Please give again, exactly, every line of the material from the one containing "This screenshot has height=480, width=600." to the end, including both of those lines.
___
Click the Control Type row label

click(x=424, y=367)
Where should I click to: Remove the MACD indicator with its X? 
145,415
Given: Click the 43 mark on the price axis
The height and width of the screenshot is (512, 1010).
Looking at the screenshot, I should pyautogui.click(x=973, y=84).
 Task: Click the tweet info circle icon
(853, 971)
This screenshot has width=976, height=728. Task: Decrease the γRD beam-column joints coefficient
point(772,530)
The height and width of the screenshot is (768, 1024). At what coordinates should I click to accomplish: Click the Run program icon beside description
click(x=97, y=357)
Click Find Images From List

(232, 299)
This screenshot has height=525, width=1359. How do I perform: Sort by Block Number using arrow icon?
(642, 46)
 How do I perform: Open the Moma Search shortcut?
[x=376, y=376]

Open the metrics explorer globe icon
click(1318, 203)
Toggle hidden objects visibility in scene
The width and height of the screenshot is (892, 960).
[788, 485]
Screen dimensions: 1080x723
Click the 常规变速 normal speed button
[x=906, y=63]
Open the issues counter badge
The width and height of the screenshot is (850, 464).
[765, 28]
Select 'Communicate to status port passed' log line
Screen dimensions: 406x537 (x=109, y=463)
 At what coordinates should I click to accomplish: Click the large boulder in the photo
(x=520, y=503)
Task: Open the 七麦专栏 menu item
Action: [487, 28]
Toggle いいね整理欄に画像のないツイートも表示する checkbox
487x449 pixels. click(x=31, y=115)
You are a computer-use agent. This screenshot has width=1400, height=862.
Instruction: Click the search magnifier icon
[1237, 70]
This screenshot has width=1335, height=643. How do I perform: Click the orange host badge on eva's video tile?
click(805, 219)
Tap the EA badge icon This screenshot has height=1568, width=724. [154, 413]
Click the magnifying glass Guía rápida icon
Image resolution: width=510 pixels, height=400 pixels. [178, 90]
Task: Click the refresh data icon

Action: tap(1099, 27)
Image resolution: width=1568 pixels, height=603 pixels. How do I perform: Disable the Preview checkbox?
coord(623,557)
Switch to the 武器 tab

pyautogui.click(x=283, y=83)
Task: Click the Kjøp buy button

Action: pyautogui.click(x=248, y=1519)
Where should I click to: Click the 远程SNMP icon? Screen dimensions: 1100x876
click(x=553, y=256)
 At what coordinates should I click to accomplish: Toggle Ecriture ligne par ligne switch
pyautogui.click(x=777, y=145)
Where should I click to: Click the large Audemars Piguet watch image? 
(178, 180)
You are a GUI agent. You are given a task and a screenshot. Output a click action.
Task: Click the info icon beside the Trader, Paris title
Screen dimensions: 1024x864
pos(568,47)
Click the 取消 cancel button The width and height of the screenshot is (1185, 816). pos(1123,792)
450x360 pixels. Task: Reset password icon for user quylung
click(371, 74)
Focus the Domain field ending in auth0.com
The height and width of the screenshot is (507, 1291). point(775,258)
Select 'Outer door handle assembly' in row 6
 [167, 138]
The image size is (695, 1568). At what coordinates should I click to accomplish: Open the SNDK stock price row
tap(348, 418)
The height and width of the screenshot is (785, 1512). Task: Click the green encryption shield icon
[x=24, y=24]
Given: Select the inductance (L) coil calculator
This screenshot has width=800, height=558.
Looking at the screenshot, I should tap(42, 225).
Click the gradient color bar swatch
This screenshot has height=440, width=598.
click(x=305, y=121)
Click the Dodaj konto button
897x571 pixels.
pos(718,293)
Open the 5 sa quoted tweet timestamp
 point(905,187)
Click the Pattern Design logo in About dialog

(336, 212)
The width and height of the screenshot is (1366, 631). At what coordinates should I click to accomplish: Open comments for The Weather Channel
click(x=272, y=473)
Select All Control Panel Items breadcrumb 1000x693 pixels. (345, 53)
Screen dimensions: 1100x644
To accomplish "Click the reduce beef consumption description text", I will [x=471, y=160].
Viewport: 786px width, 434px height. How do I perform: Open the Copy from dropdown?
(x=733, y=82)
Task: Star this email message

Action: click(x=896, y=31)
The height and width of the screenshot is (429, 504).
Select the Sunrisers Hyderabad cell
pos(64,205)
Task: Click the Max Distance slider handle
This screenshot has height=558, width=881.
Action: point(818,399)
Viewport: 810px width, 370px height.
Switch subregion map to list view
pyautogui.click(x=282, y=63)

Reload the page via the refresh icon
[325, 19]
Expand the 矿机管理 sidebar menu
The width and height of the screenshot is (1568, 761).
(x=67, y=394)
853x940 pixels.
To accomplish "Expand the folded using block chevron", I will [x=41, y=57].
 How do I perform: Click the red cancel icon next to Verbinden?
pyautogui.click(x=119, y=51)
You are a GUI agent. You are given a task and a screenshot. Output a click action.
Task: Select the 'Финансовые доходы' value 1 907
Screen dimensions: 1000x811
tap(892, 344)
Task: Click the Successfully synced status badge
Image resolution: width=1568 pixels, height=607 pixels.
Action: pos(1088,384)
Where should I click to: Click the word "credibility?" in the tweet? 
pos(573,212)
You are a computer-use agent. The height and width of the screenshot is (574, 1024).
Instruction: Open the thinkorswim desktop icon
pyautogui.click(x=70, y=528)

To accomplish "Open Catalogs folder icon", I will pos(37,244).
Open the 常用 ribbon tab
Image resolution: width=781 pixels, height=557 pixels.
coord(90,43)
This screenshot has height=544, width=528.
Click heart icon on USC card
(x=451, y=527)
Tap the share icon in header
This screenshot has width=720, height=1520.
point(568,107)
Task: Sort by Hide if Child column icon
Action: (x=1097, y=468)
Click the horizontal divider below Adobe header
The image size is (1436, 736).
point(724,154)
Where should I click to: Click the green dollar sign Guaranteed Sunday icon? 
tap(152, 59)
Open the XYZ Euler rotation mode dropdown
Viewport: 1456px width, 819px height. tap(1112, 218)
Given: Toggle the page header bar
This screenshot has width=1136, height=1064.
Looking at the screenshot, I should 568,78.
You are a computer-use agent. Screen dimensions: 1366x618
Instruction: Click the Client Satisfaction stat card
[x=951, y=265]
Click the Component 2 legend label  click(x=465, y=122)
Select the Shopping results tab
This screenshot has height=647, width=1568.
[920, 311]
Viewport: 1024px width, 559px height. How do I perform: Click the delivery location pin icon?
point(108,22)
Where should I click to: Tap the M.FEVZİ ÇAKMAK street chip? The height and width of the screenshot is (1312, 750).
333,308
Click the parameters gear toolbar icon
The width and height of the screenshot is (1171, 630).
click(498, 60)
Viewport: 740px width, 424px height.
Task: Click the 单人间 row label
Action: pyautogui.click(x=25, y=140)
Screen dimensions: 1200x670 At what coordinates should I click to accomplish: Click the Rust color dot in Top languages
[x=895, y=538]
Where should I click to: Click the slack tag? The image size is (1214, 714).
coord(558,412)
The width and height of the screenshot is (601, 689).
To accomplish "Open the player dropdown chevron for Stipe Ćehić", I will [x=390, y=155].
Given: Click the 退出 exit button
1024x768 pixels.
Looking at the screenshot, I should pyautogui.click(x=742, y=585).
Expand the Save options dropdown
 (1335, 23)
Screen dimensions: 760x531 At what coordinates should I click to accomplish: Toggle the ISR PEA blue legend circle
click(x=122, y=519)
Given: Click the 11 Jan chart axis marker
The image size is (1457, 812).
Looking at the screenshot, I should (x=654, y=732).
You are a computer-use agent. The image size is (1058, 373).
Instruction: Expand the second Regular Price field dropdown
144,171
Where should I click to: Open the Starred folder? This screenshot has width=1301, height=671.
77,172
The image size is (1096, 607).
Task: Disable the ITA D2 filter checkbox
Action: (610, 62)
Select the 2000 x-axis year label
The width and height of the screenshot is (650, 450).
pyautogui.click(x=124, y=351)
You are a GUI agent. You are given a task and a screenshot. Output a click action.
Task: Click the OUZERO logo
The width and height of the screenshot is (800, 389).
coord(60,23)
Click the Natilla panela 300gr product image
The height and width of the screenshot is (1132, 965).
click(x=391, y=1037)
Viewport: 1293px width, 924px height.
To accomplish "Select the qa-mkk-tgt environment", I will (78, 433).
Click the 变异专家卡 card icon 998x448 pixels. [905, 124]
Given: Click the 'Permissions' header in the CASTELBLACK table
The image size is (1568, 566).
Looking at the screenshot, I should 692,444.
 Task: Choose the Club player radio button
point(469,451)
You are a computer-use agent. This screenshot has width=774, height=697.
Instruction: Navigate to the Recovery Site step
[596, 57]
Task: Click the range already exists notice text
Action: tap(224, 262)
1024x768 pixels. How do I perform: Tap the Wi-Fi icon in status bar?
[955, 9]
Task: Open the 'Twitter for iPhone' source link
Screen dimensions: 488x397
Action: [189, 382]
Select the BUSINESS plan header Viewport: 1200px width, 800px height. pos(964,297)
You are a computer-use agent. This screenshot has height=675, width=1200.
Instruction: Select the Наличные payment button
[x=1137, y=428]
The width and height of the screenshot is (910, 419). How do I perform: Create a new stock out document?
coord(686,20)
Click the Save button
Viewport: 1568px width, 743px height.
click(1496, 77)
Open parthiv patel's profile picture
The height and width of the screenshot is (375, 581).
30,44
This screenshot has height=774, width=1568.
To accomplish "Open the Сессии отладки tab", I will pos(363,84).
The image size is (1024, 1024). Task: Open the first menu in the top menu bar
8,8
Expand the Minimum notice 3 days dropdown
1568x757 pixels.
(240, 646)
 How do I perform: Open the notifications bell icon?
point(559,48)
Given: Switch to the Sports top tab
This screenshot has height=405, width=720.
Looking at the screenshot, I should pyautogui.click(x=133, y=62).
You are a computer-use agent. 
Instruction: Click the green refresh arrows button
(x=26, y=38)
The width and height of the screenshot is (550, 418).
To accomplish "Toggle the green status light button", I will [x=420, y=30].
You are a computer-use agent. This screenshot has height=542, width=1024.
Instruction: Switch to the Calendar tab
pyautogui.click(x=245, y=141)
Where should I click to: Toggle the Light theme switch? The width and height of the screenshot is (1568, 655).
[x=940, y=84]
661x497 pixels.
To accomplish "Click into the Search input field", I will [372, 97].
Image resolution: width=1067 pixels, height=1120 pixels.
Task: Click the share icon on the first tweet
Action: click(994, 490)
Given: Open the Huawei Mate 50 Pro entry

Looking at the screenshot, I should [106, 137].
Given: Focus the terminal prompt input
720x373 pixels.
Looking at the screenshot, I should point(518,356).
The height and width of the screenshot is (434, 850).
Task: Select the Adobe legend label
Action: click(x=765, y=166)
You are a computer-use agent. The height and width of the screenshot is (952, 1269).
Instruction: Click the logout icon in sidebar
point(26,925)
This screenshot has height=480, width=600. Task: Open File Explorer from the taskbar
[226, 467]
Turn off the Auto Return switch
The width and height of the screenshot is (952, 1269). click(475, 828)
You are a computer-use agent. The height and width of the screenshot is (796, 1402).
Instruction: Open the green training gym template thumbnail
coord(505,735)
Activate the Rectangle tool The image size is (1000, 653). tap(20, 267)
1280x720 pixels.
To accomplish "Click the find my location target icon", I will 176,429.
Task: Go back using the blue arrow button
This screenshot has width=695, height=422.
___
_Final answer:_
This screenshot has height=480, width=600. Task: Open File Explorer from the taskbar
[226, 467]
Turn off the Auto Return switch
The width and height of the screenshot is (952, 1269). click(475, 828)
You are a computer-use agent. The height and width of the screenshot is (796, 1402).
Instruction: Open the green training gym template thumbnail
coord(505,735)
Activate the Rectangle tool The image size is (1000, 653). tap(20, 267)
1280x720 pixels.
To accomplish "Click the find my location target icon", I will 176,429.
Task: Go back using the blue arrow button
This screenshot has width=695, height=422.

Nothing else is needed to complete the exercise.